The computer storage media described above may take any combination of one or more computer-readable media, including, but not limited to: a portable computer diskette, a hard disk, a Random Access Memory (RAM), a read-only memory (ROM), an erasable programmable read-only memory (EPROM or flash memory), an optical fiber, a portable compact disc read-only memory (CD-ROM), an optical storage device, a magnetic storage device, or any suitable combination of the foregoing.

The above embodiments are provided to further explain the objects, technical solutions and advantages of the present invention in detail, and it should be understood that the above embodiments are only examples of the present invention and are not intended to limit the scope of the present invention, and any modifications, equivalent substitutions, improvements and the like made on the basis of the technical solutions of the present invention should be included in the scope of the present invention.

Claims

1. A method for establishing a risk identification model, the method comprising:

training the graph autocoder using the residual subgraph and the mask subgraph; wherein the graph self-encoder comprises an encoding network and a first decoding network; the coding network obtains a feature vector of each node by using the input residual subgraph, the first decoding network predicts the masked edge by using the feature vector of each node, and the training of the target comprises the following steps: minimizing the difference between the prediction result and the mask subgraph;

2. The method of claim 1, wherein masking edges in the heterogeneous network graph comprises:

wherein M, M1 and M2 are positive integers.

3. The method of claim 1, wherein the graph self-encoder further comprises a second decoding network that predicts the degree of each node using the characterization vector of each node;

4. The method of claim 3, wherein training the graph self-encoder using the remaining subgraphs and mask subgraphs comprises:

5. The method of claim 1, wherein the risk identification model is used to identify risk for a target node, a target edge, or a target subgraph in the heterogeneous network graph.
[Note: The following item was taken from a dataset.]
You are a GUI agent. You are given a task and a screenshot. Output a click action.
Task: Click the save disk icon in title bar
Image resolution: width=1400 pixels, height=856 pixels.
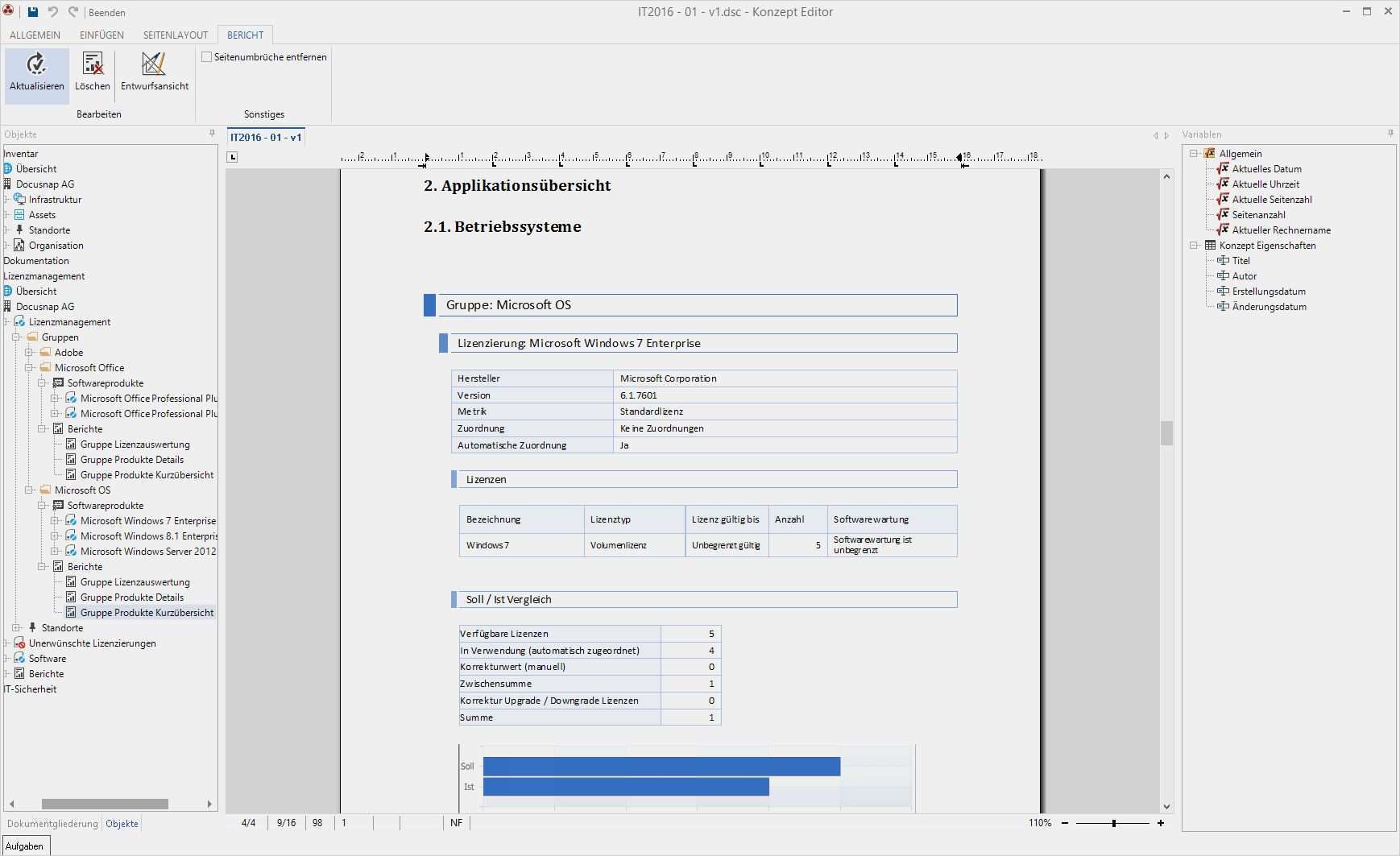[33, 12]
6. The method according to any one of claims 1 to 5, wherein the constructing a risk identification model using the trained coding network in the graph self-encoder comprises:

acquiring training data of a risk identification model;

and performing transfer learning of a risk identification model on a coding network in the trained graph self-encoder by using the training data, wherein the risk identification model comprises the coding network and a classification network.

7. The method of claim 6, wherein the obtaining training data for a risk identification model comprises at least one of:

8. An apparatus for establishing a risk identification model, the apparatus comprising:

the graph acquisition unit is configured to acquire the heterogeneous network graph constructed by using network behavior data of a user, the heterogeneous network graph comprises nodes and edges, the nodes comprise behavior bodies and behavior objects, and the edges are determined according to behavior relations between the behavior bodies and the behavior objects;

the graph masking unit is configured to mask edges in the heterogeneous network graph to obtain a mask subgraph and residual subgraphs;

a graph training unit configured to train the graph autoencoder using the remaining subgraph and the mask subgraph; wherein the graph self-encoder comprises an encoding network and a first decoding network; the coding network obtains a feature vector of each node by using the input residual subgraph, the first decoding network predicts the masked edge by using the feature vector of each node, and the training of the target comprises the following steps: minimizing the difference between the prediction result and the mask subgraph;

9. A computer-readable storage medium, on which a computer program is stored which, when executed in a computer, causes the computer to carry out the method of any one of claims 1 to 7.

10. A computing device comprising a memory and a processor, wherein the memory has stored therein executable code, the processor when executing the executable code implementing the method of any one of claims 1 to 7.